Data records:

====

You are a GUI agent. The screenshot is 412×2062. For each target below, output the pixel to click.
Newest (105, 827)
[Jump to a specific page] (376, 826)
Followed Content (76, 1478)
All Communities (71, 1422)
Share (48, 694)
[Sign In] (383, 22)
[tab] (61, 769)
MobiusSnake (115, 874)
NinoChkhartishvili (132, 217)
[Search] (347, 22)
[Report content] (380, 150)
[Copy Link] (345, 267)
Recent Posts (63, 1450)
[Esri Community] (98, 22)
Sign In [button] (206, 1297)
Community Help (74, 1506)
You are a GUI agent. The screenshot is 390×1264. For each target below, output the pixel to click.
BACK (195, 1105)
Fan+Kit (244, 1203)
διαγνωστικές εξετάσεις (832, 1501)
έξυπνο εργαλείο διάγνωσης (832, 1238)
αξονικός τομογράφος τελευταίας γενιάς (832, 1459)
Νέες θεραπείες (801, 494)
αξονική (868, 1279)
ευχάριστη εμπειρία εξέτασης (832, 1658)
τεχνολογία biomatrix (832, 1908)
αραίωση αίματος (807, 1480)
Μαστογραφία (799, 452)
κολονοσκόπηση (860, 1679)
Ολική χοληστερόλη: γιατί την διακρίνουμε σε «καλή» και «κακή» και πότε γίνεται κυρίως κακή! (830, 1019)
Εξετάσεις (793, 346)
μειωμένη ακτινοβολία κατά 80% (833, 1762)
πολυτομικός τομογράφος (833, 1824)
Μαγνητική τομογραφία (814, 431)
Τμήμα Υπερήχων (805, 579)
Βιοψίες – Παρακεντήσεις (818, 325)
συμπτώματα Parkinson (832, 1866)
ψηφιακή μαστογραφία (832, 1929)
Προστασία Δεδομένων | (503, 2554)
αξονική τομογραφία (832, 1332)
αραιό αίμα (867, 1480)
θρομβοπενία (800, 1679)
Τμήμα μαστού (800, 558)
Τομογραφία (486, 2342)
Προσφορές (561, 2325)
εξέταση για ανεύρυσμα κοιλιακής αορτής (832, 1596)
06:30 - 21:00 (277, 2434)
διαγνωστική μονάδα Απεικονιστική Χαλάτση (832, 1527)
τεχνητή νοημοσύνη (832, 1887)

====

The count of lines in the records above holding the word "target" should be reported as a number, with nothing added.

2